Fannie and Freddie as Risk Transfer Mechanisms
Richard Green:
What has been the real benefit of Fannie and Freddie?, Richard Green: It is almost certainly not homeowning, and it is almost certainly not funnelling money into underserved neighborhoods or toward underserved borrowers.
Rather, is has been the transfer of interest rate risk from households to investors. So far as I know, the US is the only country in the world with long-term, fixed-rate, 95 percent LTV loans that do not have prepayment penalties. When interest rates rise, borrowers are protected; when they fall, they are not made immobile by yield-maintenance and lockout clauses. The low down payments (and five percent equity seems to be OK) effectively give households with modest incomes access to capital markets. I have written elsewhere that I believe that the peculiar structure of Fannie and Freddie has helped bring about the unique American mortgage.
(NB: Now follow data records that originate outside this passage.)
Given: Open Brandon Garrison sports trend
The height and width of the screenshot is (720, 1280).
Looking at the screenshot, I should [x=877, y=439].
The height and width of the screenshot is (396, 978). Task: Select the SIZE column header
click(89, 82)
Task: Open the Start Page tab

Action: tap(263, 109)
One could argue that the current environment shows that none of this has been worth it. But I would disagree with that argument.
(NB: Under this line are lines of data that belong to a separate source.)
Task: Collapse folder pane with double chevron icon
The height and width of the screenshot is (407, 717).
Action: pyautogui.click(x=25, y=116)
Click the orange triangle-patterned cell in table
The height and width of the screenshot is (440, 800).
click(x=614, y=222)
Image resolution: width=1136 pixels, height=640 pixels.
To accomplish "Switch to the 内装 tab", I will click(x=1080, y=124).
Posted by Mark Thoma on Saturday, September 6, 2008 at 05:22 PM in Economics, Financial System | Permalink | TrackBack (0) | Comments (8)

The whole interest rate risk transfer mechanism has been a boon for the finance industry as long-term rates have been falling (almost the last 30 years). Not so much when long-term rates increase (see S&L bailout)
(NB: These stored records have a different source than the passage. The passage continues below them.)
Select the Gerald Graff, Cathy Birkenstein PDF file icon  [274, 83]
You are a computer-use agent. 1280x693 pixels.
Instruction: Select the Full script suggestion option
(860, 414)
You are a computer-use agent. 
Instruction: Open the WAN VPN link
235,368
The refinance industry does well as do the banks as people pay above market rates in return for the protection against a potential 70's style explosion in short-term interest rates.
For those of us that lived through the 70's, we wouldn't dream of having anything but a fixed rate mortgage. Is it really in our interest to have fixed rates loans?
For the last few decades, no.
Consumers need to be tied to short-term rates in order for the Fed mechanism to work properly. We need to rethink the mortgage origination process. Why? Because the monetary tool is worth having.
Posted by: Winslow R. | Link to comment | Sep 06, 2008 at 06:11 PM
Rubbish. Historically Fannie and Freddy had very little to do with making home ownership possible. Until relatively recently, it was the fact that America was a nation of savers, with high employment and good wages. People could save a downpayment, and lenders could assume that a anyone who saved the downpayment was likely to stay employed, and thus have the means to pay off the debt. What the author refers to as the 'American mortgage' is a recent creation and it has been a disaster. It has fueled a huge bubble that sucked trillions of dollars into the least productive asset imaginable. It has spurred the expansion of unsustainable, soul sucking suburbs. And to top it off, securitization of mortgages has wrecked the financial system and left behind a smoldering pile of ruins.
Posted by: Patrick | Link to comment | Sep 06, 2008 at 08:25 PM
The 30-year fixed-rate callable loan was the standard in this country well before securitization took off in a big way. The transfer of convexity has been to investors from banks and S&Ls.
Posted by: dWj | Link to comment | Sep 06, 2008 at 08:26 PM
"Consumers need to be tied to short-term rates in order for the Fed mechanism to work properly."
Well, high interest rates have done little to deter consumer spending as of late - particularly evidenced by the massive amounts of credit card debt that people have been running up.
having floating rate mortgages will penalise people for decisions they made previously - when the house they bought several years before suddenly become unaffordable, and so the market gets flooded with resale homes - creating the current sort of spiralling decline - the new home/construction market also gets affected, but it is a very inefficent way to influence the inflation rate.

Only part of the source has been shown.